Heiko: I would tell him two things. Firstly, if he is planning on doing it full time, he should. Secondly, he has to be ready to move forward against all resistance to his personal vision. This is the deal: When you work in a creative field, there are times when you are intrinsic, when you may suffer a setback, and you have to be able to really want to work in the field to overcome them. In other words, it takes a great deal of time and energy. When you earn your living from music, it is very different from writing music as a hobby. And I am not saying that a hobby cannot become a job. It is also important to be able to work creatively under pressure, because this job requires you to work under pressure. Independently from whether you are in a good mood or not, sometimes there is no time to be creative. You have to be able to put something workable together quickly, so it is possible to get 80-85% of your creativity into a project. But it is a business. If you are somebody who composes over time and cannot work under pressure, this is not the job for you. Notwithstanding, composing for Proud Music Library is advantageous because library music has become a major component of modern entertainment production.
PM: Are you saying you cannot be a perfectionist at this job?
Heiko: Oh, it is good to be a perfectionist! Nevertheless, there are tight deadlines, and you have to remember that you create on demand. When the client says, ‘no’, you have to be able to make changes. If you cannot deliver, there is no profit. In the end, you should never be afraid of the unknown because you can learn anything if you want to. It all comes with time, and you learn to deal with the demands. It is like a race: it becomes more interesting the longer you live. Music is a field you can work in for as long as you live. Similar to philosophy (laughs).
PM: What would you say is the hardest thing about what you do?
Heiko: I try not to go to bed with an unfinished task. I am very ambitious, and at the end of the evening, I want to know that I finished the job. Otherwise, everything is doable, but it has to be completed within a certain time.
PM: Do you consider that it makes a difference where you live when you are a composer?
Heiko: It is definitely beneficial to live in a media metropolis like Frankfurt, but I live in the country and, thanks to the Internet, I am able to produce considerably and overcome distances. I live with my girlfriend in town. She works here, and it was easier for me to move here. True, you could probably land interesting accounts in the city, but I can cope here, too. The greatest advantage is that costs are lower here than in the city. Working by myself, there is a certain amount of work you can produce and not more. What I need is not 400 clients, but rather a number of them that know to respect what I can do. The quality of life and the air in the country are incomparable. I spent a week in Berlin and I had fun, but I came back and told the neighbors, “Now I am going to do my ‘air cure’”. You know, there are people who can work in a variety of settings. Take Frank Herrlinger, for example. The other day, he was doing his work at the pool. I cannot.

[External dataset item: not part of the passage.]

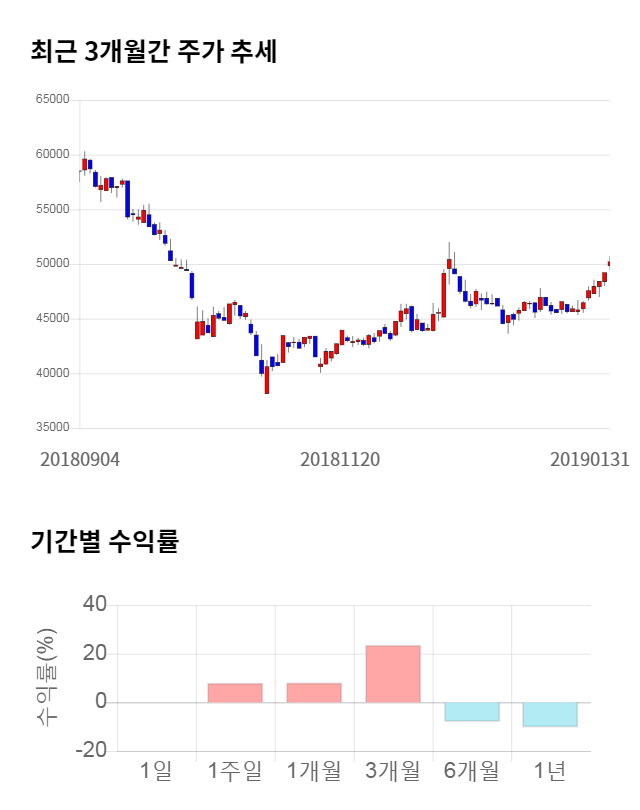Click the 1일 x-axis label
Screen dimensions: 640x810
coord(156,771)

Of course, in the city people know what my job is about and they say, “How cool!”. Here, people often ask, “Can you live from that?”
PM: Thank you very much for your time. It has been a pleasure getting to know you.
Heiko: The pleasure was mine!
After the interview, we continue to chat briefly, and we finally part. I am very happy to have had the chance to interview Heiko, since before this day, I had very little idea of what it entails to write and produce electronic music, and I now have gained an appreciation for it.